==== Selected text

Published: November 26, 2021
People gather as smoke rises from burnt out buildings in Honiara's Chinatown on November 26, 2021. Tensions arising from Prime Minister Manasseh Sogavare’s handshaking with the Chinese Communist Party are reported to be the source of the riots. (Image: CHARLEY PIRINGI/AFP via Getty Images)

The capital of the Solomon Islands, Honiara, has been sacked by arson, looting, and unrest after a protest calling for the resignation of Prime Minister Manasseh Sogavare descended into violence. 

Early reports came from Radio New Zealand on Nov. 24 that “the protest was being led primarily by people from Malaita Province who said they were not being heard by the national government.”

RNZ characterized the protests as a “culmination of a host of issues that have caused division between people” from Malaita and the federal government.

The article claimed the source of the consternation was “a perceived lack of development within the province, with many large scale national projects promised over the years that have so far failed to get off the ground.” 

However, RNZ did mention “a longrunning standoff” between Malaita Premier Daniel Suidani who “continues to rebel” against the Sogavare administration’s decision to cut diplomatic ties with Taiwan in favor of the Chinese Communist Party in 2019.

The Solomon Islands are a chain of islands northeast of Australia. The country is home to almost 700,000 residents. The distance from Cairns in the state of Queensland to Honiara is approximately 1,750 kilometers, and the distance from Malaita to the capital is approximately 120 kilometers.

According to a CNN Wire article, the protest originated from “the Prime Minister’s lack of response to a citizen petition filed in August, which included demands for the government to respect the rights of self-determination of the Malaita people, to limit ties with China and to resume development projects in Malaita.”

The outlet said the Islands’ federal police force estimated 2,000 to 3,000 protestors in attendance, with some starting fires, including of a grass hut building on Parliament grounds, and looting buildings.

Solomon Islands Prime Minister Manasseh Sogavare, Solomon Islands Foreign Minister Jeremiah Manele, Premier Li Keqiang and State Councillor and Foreign Minister Wang Yi attend a signing ceremony in Beijing in September of 2019 after Sogavare severed a 36-year relationship with Taiwan after being tempted by the Communist Party’s benefits.
Solomon Islands Prime Minister Manasseh Sogavare, Solomon Islands Foreign Minister Jeremiah Manele, Premier Li Keqiang and State Councillor and Foreign Minister Wang Yi attend a signing ceremony in Beijing in September of 2019 after Sogavare severed a 36-year relationship with Taiwan after being tempted by the Communist Party’s benefits. (Image: THOMAS PETER/POOL/AFP via Getty Images)

========
==== Stored records

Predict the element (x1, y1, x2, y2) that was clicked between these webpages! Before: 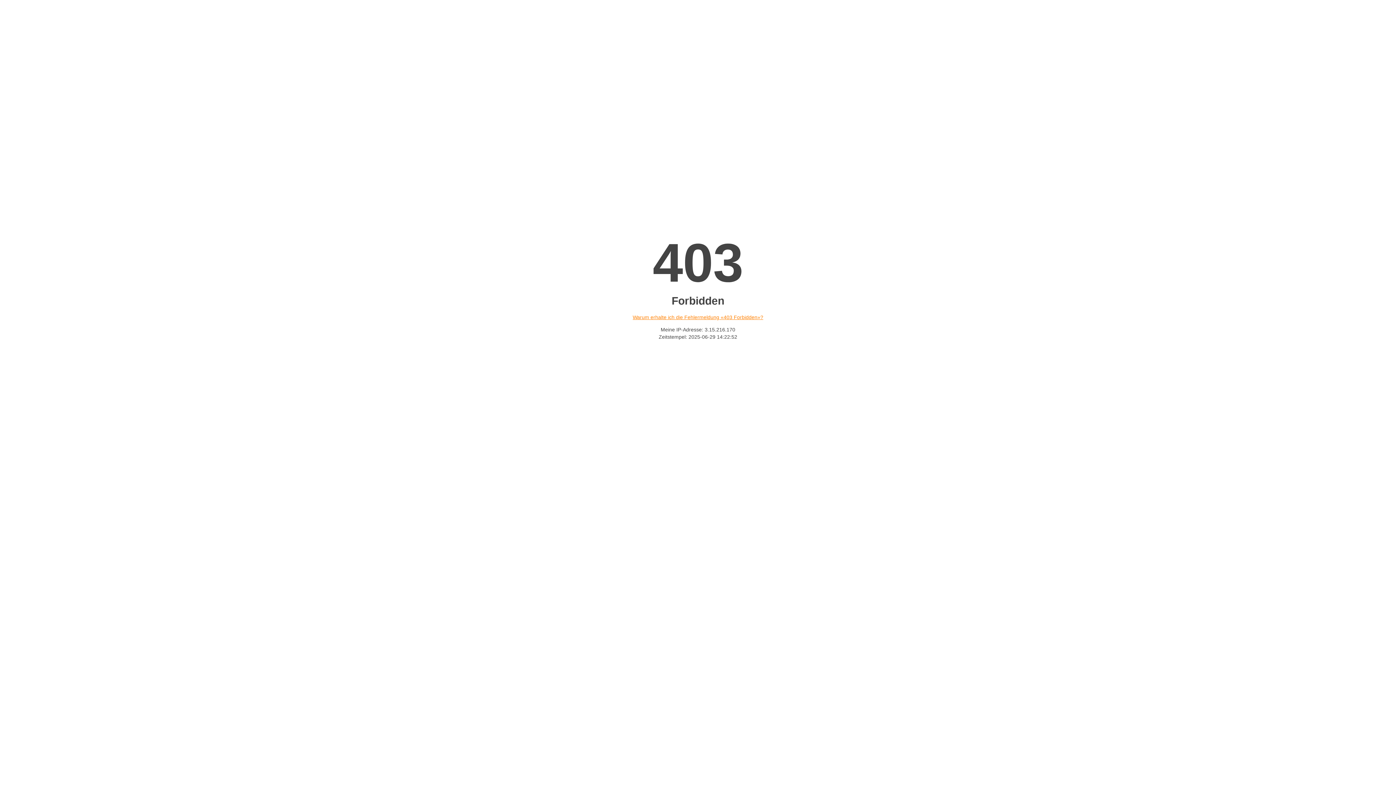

========
==== Stored records

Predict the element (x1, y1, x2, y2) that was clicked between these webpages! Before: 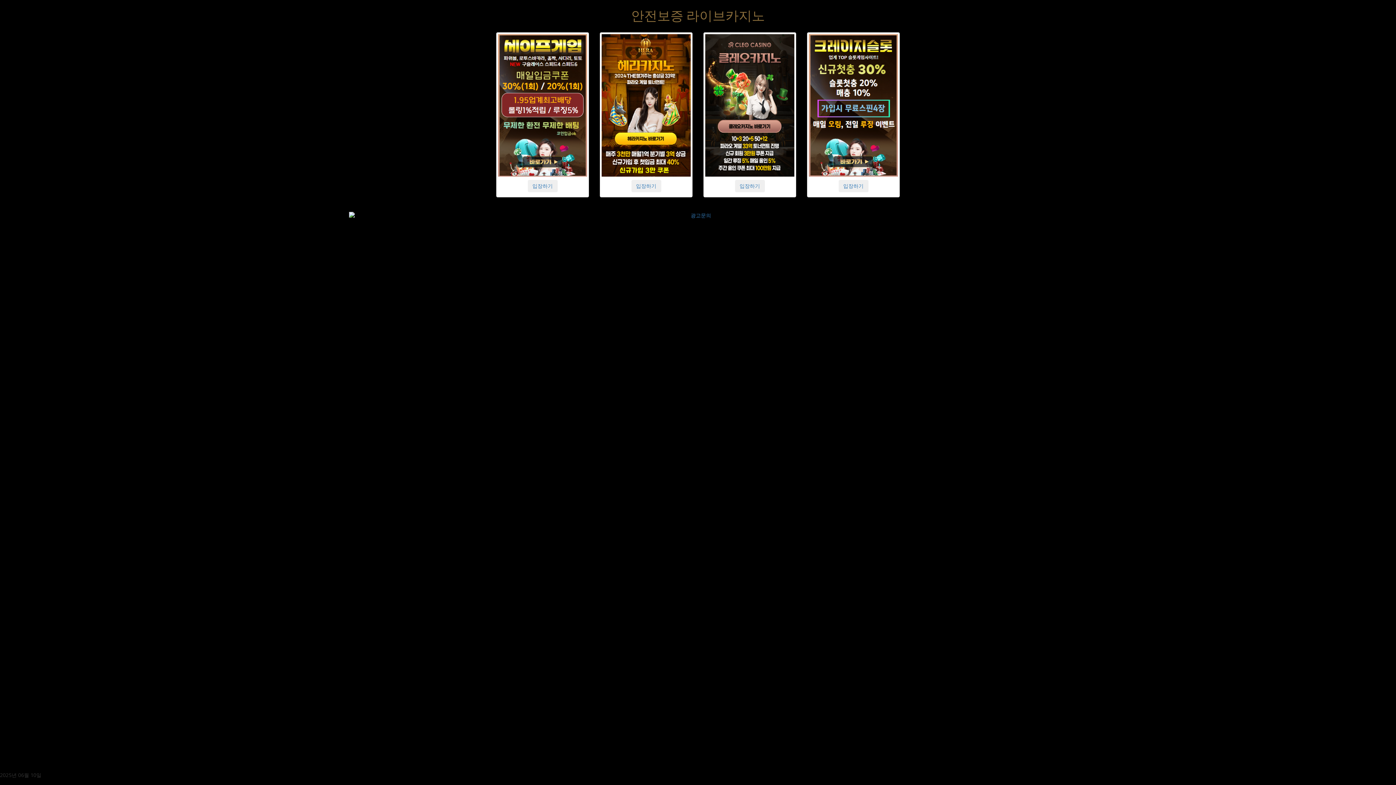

========

*Instructions for the task:* Could you copy the article on the Honiara riots word for word, from "RNZ characterized the" up to and including "Party in 2019."?

*Finished exercise:*
RNZ characterized the protests as a “culmination of a host of issues that have caused division between people” from Malaita and the federal government.

The article claimed the source of the consternation was “a perceived lack of development within the province, with many large scale national projects promised over the years that have so far failed to get off the ground.” 

However, RNZ did mention “a longrunning standoff” between Malaita Premier Daniel Suidani who “continues to rebel” against the Sogavare administration’s decision to cut diplomatic ties with Taiwan in favor of the Chinese Communist Party in 2019.